Cubs load up on college arms on Day 2 of Draft
CHICAGO -- The Cubs continued to stockpile pitching -- specifically college arms -- on Friday in the club's second First-Year Player Draft under the Theo Epstein regime.
After taking two college players on Thursday -- third baseman Kris Bryant (No. 2) and left-hander Rob Zastryzny (No. 41) -- the Cubs used seven of their eight Day 2 picks on players out of the college ranks, including a string of five straight collegiate pitchers.
Overall, the Cubs chose six pitchers on Day 2. Five were right-handed.
Adding organizational pitching depth has been a priority since Epstein, Chicago's president of baseball operations, general manager Jed Hoyer and vice president of scouting and player development Jason McLeod came to Chicago in October 2011.
The Cubs opened Friday by taking one of their two position players selected on Day 2, Brigham Young center fielder Jacob Hannemann (No. 75 overall).
Then it was almost all pitching. The Cubs appear to have gotten value in two arms in particular.
Chicago's fifth-round pick was Texas Tech right-hander Trey Masek (No. 138), while the Cubs nabbed Pepperdine right-hander Scott Frazier in the sixth round (No. 168). Masek and Frazier were ranked No. 67 and 77, respectively, among MLB.com's Top 100 Draft Prospects.
Masek put up strong numbers at Texas Tech, going 5-2 with a 1.82 ERA in 11 starts and tossing three complete games. He missed time because of a rotator cuff injury, however, which might have dropped his stock. Masek told SB Nation last week the injury is not an issue.
"There's been no soreness since I got over that so if any team has asked, I've been very open about it," Masek said. "I'm just looking forward to getting out and to showing that I'm healthy and ready to go."
Inconsistency kept Frazier on the board later than expected. The big right-hander -- he stands 6-foot-7 and weighs 215 pounds -- was seen as a potential first- or second-round talent with a fastball sitting 91-94 mph. But his numbers as a junior at Pepperdine -- 5-5, 4.06 ERA, 83 strikeouts and 40 walks in 88 2/3 innings -- didn't stand out.
Fourth-round pick Tyler Skulina (No. 108) was the ace of the Kent State team that advanced to last season's College World Series. The right-hander was 6-4 with a 3.36 ERA in 15 starts this season, striking out 102 batters in 93 2/3 innings.

• [OBJECTIVE A]
In the article on the Cubs' draft, rewrite the paragraph beginning "Masek put up strong numbers" as a bulleted list that keeps its main facts.

• [RECORDS FOR PROCESSING]

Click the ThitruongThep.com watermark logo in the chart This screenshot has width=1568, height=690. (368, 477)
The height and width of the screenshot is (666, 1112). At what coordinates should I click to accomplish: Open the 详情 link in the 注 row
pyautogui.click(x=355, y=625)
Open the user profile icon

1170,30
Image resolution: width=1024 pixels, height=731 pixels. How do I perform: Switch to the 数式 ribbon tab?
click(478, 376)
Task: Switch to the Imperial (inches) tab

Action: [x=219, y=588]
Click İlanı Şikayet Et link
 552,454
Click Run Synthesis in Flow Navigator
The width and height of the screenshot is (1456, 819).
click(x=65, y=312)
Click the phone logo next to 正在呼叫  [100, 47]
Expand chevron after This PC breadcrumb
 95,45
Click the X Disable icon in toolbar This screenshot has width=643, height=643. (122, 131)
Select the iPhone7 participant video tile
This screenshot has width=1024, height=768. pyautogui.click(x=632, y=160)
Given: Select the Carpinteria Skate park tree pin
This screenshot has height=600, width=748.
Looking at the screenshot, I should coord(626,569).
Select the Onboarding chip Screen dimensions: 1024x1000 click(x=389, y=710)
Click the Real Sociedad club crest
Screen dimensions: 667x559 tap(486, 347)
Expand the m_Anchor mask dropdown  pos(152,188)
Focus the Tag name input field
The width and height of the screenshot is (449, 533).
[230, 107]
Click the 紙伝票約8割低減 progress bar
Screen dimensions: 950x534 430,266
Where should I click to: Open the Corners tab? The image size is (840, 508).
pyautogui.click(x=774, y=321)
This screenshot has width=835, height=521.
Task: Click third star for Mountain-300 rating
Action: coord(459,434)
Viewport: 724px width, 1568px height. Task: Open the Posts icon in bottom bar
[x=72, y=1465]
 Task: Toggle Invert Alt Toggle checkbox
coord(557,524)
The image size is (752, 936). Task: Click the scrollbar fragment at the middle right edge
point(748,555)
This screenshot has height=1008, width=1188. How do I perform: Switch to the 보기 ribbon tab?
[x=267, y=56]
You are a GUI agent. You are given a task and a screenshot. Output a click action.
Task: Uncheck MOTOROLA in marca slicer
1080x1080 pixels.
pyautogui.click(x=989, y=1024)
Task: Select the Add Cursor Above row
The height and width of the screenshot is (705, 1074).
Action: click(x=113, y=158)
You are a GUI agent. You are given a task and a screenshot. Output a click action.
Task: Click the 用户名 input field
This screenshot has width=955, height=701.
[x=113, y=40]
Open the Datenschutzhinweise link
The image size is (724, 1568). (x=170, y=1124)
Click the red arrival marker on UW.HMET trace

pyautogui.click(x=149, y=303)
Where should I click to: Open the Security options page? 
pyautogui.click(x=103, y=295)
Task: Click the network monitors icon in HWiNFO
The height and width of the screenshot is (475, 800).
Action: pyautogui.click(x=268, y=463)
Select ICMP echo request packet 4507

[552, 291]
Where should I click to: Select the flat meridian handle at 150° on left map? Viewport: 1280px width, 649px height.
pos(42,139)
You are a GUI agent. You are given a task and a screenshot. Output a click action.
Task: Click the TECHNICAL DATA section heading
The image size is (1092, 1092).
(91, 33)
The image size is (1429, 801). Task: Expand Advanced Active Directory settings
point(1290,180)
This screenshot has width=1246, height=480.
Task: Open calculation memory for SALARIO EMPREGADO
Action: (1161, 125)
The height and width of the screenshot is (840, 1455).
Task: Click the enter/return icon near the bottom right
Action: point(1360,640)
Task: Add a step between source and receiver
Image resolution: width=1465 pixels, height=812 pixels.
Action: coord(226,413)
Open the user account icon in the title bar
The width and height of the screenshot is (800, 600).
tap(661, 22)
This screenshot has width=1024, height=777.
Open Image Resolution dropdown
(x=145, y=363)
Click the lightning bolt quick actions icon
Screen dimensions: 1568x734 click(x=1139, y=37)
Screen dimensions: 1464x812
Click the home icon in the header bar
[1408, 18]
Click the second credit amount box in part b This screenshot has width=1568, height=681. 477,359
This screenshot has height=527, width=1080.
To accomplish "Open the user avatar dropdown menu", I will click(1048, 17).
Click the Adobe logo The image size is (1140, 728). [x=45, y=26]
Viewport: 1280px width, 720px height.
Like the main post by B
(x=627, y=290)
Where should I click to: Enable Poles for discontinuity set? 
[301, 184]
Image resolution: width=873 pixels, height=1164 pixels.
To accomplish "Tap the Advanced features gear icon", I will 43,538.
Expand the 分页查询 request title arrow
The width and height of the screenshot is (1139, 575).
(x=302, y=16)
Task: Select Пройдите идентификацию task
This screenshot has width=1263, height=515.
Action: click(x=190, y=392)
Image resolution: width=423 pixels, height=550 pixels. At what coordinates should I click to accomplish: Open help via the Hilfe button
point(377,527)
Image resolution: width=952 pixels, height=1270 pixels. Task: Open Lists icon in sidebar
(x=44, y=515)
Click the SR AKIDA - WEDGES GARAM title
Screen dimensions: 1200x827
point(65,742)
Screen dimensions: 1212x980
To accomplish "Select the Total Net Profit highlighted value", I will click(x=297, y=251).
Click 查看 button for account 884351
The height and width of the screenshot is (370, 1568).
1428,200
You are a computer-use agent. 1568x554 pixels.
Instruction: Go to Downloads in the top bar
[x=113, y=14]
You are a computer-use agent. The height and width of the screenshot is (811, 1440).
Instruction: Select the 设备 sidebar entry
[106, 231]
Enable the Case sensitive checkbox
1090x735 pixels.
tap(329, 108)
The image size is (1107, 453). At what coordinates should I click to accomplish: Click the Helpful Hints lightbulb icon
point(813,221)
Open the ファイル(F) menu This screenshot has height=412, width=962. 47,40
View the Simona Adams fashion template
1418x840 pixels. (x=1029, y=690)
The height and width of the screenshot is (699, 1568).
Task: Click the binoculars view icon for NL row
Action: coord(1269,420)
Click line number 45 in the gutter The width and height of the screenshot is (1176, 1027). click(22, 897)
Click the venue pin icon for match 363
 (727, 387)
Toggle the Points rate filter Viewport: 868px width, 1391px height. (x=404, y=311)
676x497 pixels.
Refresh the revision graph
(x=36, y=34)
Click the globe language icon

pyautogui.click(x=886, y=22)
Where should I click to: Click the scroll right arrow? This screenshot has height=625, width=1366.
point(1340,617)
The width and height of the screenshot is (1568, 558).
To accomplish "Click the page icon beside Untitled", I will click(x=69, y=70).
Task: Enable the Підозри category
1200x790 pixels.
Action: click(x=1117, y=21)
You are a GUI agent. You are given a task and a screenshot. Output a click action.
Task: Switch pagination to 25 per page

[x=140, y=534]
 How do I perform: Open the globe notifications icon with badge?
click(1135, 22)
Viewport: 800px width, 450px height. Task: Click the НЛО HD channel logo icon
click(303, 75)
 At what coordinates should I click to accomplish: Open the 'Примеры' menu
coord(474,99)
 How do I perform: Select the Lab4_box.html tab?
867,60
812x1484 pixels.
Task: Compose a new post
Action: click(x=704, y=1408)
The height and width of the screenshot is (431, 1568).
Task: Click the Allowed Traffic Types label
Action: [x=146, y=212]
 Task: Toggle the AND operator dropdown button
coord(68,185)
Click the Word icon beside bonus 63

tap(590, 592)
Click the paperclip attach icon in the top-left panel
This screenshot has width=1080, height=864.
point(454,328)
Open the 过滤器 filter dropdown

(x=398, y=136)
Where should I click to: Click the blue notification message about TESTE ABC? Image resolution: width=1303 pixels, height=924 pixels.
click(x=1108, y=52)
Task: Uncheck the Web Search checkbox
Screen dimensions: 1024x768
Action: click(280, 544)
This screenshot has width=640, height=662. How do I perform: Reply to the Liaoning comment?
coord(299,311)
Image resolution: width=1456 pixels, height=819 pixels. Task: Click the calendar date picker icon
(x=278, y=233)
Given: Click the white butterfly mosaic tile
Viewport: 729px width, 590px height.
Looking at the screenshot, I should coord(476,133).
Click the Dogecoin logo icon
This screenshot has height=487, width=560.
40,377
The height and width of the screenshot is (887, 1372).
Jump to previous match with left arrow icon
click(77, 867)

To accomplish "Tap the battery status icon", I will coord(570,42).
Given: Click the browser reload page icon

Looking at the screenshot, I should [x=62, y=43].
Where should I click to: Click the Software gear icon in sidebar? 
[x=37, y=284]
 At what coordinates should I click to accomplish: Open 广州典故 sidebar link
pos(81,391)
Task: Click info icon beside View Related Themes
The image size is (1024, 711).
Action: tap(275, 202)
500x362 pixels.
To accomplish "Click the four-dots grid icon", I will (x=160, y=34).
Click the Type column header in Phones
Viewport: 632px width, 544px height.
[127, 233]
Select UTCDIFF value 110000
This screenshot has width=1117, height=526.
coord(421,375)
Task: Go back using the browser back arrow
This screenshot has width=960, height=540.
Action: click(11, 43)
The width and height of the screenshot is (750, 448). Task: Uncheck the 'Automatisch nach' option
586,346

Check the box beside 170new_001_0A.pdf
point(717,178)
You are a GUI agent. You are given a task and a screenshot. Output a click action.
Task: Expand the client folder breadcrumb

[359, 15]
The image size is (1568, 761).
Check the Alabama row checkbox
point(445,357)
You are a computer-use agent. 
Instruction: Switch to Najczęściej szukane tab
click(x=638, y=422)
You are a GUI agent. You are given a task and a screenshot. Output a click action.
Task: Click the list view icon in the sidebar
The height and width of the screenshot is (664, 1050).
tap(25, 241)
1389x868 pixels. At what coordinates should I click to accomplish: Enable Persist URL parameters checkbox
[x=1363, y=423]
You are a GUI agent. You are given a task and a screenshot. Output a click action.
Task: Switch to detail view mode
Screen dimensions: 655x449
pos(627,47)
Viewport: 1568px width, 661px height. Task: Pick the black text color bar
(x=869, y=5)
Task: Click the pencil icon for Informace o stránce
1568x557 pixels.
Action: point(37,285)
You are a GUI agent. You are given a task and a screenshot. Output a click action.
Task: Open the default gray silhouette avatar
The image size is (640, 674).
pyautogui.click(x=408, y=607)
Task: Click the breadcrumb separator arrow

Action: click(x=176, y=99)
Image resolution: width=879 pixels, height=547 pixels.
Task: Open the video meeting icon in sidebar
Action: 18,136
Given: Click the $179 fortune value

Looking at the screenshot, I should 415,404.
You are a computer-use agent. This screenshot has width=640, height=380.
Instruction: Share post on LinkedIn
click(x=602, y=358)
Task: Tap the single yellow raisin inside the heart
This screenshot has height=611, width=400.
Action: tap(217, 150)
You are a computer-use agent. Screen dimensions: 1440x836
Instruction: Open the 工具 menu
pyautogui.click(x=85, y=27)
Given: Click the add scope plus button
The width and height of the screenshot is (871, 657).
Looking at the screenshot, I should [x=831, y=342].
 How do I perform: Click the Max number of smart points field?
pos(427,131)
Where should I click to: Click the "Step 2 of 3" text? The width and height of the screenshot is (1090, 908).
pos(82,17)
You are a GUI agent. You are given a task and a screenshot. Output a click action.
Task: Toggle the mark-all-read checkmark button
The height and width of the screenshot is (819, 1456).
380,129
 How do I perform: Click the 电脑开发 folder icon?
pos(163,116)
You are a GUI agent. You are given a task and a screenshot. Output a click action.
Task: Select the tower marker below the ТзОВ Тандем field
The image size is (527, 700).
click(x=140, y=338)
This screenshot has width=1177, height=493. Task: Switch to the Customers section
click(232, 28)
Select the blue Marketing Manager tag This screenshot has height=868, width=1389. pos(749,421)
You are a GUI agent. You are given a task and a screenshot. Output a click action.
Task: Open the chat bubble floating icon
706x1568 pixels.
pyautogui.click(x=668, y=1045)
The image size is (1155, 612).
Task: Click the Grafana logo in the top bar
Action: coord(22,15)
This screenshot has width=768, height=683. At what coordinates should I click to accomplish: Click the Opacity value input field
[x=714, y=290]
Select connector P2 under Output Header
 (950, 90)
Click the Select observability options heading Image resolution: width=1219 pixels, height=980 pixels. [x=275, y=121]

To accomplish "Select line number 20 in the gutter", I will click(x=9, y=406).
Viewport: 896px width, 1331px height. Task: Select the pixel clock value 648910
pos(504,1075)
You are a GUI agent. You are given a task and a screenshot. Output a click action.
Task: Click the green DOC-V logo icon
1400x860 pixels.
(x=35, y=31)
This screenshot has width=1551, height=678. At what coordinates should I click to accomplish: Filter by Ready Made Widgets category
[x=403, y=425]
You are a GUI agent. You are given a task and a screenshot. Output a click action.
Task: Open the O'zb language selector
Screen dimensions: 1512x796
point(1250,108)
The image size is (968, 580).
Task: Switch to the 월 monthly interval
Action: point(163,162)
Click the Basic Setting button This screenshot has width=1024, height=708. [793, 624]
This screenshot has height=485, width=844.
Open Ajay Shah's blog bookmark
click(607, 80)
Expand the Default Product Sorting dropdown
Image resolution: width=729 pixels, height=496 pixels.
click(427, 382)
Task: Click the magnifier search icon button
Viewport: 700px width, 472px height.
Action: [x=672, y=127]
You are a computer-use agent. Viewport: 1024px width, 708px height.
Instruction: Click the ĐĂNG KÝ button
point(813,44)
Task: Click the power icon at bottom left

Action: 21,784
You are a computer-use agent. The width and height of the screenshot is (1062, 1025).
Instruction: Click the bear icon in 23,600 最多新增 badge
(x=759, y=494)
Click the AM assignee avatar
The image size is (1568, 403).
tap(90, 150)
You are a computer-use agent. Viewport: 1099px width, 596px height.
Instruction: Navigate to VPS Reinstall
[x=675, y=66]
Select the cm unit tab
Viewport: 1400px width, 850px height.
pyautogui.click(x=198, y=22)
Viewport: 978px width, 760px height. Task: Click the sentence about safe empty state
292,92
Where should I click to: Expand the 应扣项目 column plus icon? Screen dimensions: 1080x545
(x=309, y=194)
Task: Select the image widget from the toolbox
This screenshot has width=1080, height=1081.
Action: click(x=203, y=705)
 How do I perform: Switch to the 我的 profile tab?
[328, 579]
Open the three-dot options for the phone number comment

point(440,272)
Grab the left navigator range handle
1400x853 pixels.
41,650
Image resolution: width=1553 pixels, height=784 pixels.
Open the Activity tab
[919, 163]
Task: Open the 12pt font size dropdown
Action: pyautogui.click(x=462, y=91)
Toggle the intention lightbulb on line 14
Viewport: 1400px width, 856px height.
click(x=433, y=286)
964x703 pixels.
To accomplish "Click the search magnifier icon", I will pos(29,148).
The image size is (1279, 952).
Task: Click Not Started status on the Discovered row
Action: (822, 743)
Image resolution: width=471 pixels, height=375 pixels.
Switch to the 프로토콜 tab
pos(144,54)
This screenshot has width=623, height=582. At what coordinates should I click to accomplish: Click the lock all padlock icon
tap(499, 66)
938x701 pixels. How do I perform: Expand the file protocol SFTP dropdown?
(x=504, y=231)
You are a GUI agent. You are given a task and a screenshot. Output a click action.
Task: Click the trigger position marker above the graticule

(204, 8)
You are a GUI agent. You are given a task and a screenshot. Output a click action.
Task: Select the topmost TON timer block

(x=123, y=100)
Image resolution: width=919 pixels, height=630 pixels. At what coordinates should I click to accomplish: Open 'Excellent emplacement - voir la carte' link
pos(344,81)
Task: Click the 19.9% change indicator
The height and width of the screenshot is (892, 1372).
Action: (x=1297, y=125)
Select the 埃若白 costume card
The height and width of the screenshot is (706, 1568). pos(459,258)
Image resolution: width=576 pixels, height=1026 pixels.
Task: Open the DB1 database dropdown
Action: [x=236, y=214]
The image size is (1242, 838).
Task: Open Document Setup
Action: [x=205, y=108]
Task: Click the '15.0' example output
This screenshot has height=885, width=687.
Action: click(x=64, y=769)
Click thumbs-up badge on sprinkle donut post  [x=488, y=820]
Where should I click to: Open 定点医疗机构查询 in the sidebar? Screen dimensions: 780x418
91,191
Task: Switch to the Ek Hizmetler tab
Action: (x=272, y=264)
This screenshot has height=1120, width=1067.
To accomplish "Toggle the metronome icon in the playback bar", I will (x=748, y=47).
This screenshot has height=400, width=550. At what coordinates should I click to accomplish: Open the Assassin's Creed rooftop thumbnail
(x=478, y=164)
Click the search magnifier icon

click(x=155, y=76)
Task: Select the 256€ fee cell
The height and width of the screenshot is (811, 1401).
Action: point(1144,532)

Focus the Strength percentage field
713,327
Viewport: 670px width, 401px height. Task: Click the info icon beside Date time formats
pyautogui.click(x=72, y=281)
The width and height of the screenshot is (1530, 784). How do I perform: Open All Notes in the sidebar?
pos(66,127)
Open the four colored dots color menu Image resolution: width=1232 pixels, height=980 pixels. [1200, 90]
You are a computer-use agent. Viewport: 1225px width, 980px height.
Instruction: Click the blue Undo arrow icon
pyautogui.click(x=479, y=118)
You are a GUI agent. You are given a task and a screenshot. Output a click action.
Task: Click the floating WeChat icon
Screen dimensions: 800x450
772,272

• [OBJECTIVE B]
Print the records starting at the line that contains "Click the globe language icon" and stopping after the line that contains "will click(x=69, y=70).".

• [EXERCISE RESPONSE A]
- At Texas Tech, Masek went 5-2 with a 1.82 ERA in 11 starts and threw three complete games.
- He missed time with a rotator cuff injury, which might have lowered his draft stock.
- Last week he told SB Nation that the injury is not an issue.

• [EXERCISE RESPONSE B]
Click the globe language icon

pyautogui.click(x=886, y=22)
Where should I click to: Click the scroll right arrow? This screenshot has height=625, width=1366.
point(1340,617)
The width and height of the screenshot is (1568, 558).
To accomplish "Click the page icon beside Untitled", I will click(x=69, y=70).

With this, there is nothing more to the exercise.